Политика и изгнание из москвы 


Мы поможем в написании ваших работ!



ЗНАЕТЕ ЛИ ВЫ?

Политика и изгнание из москвы



 

В 1894 г. на одной студенческой вечеринке меня окружила группа студентов, добивавшаяся от меня объяснения современного положения. Я дал им объяснение, извлеченное из моего собственного жизненного опыта. Кончался тринадцатилетний период реакции, и наступала новая волна общественного движения. Тринадцать лет я мог безмятежно заниматься наукой; теперь больше не могу: всё больше захлестывает политика. Политика и реакция, реакция и политика; размах политики всё шире и сильнее, отступления реакции, остановки культуры - внутренне всё слабее. Это была, в сущности, историческая тема моих нижегородских лекций, только откровеннее высказанная. Перспектива получалась, для студентов, самая оптимистическая. Куда она приведет, никто не подозревал, конечно. Но, помню, в переписке того времени я так представлял себе смысл последней перемены царствований.

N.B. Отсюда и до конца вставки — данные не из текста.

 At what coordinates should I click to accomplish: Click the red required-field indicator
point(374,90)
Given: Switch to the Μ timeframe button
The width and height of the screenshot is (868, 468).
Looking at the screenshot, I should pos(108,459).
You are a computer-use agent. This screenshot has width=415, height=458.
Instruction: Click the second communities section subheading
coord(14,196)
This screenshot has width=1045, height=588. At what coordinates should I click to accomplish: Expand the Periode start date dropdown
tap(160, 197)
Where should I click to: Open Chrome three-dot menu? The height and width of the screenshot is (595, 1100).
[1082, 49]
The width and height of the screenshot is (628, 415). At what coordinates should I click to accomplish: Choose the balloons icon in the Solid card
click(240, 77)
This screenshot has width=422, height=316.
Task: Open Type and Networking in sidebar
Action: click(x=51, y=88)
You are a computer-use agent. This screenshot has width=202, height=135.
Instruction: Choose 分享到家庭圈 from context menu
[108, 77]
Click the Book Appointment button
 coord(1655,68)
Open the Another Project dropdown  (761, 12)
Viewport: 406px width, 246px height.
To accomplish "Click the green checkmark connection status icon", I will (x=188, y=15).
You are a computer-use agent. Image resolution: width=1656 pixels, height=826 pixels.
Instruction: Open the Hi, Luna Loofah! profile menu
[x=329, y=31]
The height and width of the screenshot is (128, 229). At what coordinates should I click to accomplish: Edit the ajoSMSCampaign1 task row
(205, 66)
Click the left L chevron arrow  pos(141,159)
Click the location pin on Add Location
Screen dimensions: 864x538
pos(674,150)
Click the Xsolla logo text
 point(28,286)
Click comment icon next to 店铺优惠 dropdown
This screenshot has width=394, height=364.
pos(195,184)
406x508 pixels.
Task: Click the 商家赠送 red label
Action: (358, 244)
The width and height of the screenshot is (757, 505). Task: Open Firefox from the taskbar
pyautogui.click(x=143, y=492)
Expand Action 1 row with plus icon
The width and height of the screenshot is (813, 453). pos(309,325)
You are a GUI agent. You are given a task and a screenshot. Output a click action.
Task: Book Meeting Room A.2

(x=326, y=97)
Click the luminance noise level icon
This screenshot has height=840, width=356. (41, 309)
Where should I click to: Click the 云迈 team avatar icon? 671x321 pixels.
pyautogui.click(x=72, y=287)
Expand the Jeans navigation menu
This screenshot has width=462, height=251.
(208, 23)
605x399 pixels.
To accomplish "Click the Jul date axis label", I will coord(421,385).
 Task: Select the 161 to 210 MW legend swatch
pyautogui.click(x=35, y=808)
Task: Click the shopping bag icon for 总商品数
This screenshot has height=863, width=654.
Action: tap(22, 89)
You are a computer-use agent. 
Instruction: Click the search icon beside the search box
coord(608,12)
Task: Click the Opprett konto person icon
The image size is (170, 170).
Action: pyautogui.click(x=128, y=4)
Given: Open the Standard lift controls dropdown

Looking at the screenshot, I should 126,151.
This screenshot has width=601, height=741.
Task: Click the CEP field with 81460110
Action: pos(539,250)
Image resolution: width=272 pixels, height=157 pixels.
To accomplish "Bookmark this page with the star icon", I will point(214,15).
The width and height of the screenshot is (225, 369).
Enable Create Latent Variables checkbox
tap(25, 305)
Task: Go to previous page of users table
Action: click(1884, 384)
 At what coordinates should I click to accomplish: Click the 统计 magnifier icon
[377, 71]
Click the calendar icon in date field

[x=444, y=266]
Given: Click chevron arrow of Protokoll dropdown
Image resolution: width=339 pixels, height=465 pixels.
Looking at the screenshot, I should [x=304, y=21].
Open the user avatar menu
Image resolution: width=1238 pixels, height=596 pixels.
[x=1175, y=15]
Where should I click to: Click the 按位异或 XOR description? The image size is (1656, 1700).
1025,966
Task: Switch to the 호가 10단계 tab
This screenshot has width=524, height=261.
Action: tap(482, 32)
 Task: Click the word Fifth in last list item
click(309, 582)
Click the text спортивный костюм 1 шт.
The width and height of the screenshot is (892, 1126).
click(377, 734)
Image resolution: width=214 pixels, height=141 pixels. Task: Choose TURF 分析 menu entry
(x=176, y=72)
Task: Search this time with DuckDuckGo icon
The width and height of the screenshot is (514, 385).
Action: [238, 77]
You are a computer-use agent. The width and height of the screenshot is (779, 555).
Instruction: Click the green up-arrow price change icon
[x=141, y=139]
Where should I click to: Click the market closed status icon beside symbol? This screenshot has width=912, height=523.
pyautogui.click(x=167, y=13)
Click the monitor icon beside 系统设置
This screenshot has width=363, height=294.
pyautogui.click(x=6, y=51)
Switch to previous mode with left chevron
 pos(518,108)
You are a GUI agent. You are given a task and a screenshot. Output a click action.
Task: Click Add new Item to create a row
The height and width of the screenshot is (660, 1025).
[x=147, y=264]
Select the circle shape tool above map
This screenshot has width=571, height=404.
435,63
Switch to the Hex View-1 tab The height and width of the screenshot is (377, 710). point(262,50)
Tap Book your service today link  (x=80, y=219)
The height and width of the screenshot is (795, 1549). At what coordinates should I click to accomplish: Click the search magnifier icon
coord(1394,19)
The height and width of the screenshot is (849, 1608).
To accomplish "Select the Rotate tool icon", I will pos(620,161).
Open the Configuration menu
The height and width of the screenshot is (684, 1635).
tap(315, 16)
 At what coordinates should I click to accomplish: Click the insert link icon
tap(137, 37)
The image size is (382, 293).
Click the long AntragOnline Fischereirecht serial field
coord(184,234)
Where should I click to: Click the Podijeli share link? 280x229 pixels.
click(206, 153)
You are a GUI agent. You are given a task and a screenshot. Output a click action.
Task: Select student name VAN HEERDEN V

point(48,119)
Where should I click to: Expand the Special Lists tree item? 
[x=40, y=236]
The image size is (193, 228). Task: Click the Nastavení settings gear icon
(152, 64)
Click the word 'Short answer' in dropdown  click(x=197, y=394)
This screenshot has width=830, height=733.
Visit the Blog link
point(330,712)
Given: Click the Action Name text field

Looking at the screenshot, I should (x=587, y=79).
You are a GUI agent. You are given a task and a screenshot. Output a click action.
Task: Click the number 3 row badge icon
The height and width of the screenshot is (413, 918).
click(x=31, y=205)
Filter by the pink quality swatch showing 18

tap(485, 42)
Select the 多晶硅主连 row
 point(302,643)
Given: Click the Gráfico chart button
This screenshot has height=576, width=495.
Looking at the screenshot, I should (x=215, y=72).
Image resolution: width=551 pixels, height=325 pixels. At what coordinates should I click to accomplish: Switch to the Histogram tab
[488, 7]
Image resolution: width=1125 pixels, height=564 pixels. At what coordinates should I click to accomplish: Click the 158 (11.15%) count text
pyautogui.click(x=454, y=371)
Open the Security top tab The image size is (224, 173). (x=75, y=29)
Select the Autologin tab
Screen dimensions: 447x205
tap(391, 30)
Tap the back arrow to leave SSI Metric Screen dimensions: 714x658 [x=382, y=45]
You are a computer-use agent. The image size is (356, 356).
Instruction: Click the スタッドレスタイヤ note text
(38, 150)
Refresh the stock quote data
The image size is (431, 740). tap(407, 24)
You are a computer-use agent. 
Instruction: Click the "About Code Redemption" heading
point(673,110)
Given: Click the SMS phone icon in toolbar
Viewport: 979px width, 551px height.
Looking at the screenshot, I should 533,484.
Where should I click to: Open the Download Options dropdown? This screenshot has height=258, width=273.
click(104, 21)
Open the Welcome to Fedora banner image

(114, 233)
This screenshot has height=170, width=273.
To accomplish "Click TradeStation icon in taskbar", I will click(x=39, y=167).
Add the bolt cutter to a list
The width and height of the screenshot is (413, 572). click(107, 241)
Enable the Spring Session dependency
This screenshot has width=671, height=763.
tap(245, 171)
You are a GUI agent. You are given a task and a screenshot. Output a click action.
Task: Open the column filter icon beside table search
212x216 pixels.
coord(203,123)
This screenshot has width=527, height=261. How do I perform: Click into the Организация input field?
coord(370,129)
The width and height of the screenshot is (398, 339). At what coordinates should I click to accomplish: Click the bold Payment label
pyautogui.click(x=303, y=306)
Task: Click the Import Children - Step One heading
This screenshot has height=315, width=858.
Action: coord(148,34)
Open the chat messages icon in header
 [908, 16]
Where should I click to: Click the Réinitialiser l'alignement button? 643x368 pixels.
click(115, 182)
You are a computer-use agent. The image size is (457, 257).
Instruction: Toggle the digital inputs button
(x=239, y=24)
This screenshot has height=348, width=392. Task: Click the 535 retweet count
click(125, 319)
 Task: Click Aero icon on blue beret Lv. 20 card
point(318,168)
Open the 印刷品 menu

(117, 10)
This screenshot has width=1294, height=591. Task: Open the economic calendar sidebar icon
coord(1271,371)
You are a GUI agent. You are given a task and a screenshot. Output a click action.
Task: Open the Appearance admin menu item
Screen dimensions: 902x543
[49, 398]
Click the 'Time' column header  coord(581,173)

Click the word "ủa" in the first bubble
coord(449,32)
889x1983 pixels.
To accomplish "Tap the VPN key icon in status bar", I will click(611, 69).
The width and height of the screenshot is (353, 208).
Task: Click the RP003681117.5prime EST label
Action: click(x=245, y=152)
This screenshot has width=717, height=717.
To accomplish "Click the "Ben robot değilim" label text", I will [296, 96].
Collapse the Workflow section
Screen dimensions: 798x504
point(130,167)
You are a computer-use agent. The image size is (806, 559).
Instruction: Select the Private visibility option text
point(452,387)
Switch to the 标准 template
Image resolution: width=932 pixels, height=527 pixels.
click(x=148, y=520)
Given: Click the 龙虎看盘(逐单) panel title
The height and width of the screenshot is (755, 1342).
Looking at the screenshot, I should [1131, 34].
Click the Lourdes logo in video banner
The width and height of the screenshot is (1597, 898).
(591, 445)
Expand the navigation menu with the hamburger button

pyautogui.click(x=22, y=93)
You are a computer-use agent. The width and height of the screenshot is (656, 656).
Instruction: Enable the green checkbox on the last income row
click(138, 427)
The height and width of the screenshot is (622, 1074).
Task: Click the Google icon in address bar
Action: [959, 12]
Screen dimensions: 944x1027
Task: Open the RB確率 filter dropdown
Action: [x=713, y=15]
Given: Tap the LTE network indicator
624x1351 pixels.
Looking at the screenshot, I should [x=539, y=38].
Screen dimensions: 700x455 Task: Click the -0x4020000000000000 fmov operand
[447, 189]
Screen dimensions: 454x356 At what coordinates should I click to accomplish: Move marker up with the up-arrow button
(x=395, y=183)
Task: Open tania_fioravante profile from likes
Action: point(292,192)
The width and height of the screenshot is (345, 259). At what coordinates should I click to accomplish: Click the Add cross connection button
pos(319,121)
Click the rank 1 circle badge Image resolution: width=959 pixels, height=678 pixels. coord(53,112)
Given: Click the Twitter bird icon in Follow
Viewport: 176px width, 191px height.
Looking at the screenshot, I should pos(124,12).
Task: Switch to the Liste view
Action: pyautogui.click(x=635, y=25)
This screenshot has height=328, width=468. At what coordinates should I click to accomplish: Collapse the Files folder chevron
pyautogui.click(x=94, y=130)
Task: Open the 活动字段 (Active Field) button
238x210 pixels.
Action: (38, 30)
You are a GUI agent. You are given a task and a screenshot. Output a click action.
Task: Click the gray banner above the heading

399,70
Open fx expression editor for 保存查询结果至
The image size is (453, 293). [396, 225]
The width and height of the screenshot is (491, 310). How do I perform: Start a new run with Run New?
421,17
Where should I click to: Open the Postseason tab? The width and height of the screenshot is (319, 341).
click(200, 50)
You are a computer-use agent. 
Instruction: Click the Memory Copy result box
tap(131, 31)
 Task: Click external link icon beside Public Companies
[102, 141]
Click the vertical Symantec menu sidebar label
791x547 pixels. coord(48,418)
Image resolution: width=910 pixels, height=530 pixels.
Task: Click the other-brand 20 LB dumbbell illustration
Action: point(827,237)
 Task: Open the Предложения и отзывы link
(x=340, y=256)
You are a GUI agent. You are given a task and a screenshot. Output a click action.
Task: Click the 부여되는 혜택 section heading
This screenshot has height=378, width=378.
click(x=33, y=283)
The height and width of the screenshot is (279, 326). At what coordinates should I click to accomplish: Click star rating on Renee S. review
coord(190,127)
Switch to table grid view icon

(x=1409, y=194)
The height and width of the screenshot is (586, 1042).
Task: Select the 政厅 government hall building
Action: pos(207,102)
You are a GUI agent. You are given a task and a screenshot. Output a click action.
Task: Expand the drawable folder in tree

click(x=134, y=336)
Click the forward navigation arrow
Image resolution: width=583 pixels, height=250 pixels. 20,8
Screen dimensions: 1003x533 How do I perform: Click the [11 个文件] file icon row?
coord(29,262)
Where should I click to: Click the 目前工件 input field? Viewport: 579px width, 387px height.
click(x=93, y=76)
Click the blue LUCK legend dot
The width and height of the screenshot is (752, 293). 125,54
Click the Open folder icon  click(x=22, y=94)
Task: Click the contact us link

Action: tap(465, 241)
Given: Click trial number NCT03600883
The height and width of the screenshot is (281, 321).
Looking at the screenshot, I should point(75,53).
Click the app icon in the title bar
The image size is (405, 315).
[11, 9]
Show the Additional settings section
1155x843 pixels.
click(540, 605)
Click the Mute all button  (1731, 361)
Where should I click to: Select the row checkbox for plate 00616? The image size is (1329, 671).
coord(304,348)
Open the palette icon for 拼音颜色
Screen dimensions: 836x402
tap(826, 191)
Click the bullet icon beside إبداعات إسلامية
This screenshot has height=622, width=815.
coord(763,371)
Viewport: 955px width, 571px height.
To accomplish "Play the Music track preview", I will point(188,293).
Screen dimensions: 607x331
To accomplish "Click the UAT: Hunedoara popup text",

Снята с России чугунная плита, новое царствование будет пестрое. Нужно будет пройти годам этого царствования, чтобы В. О. Ключевский мог высказаться в конце царствования более точно: "Николай II будет последним царем; Алексей царствовать не будет".

До этого было, конечно, еще далеко. Но признаки грядущих перемен, несмотря на то, что реакция, в сущности, еще не прекратилась, - выползали из всех щелей. В университетской атмосфере, благодаря настроениям студенчества ("барометр общества"), эти признаки были еще более ощутительны. Не только мне одному приходилось беседовать о политике со студентами. Популярных профессоров студенты вызывали, volens nolens (Волей-неволей), на откровенные беседы. Помню одно такое секретное собрание, на котором, кроме меня, присутствовал, по приглашению студентов, и "сам" П. Г. Виноградов.

Разливался соловьем прославившийся впоследствии студент Виктор Чернов, - и уже по одному этому можно предположить, о чем велась беседа. Меня впоследствии власти обвиняли в "дурном" влиянии на студенчество. Уж не знаю, кто на кого оказывал "дурное влияние".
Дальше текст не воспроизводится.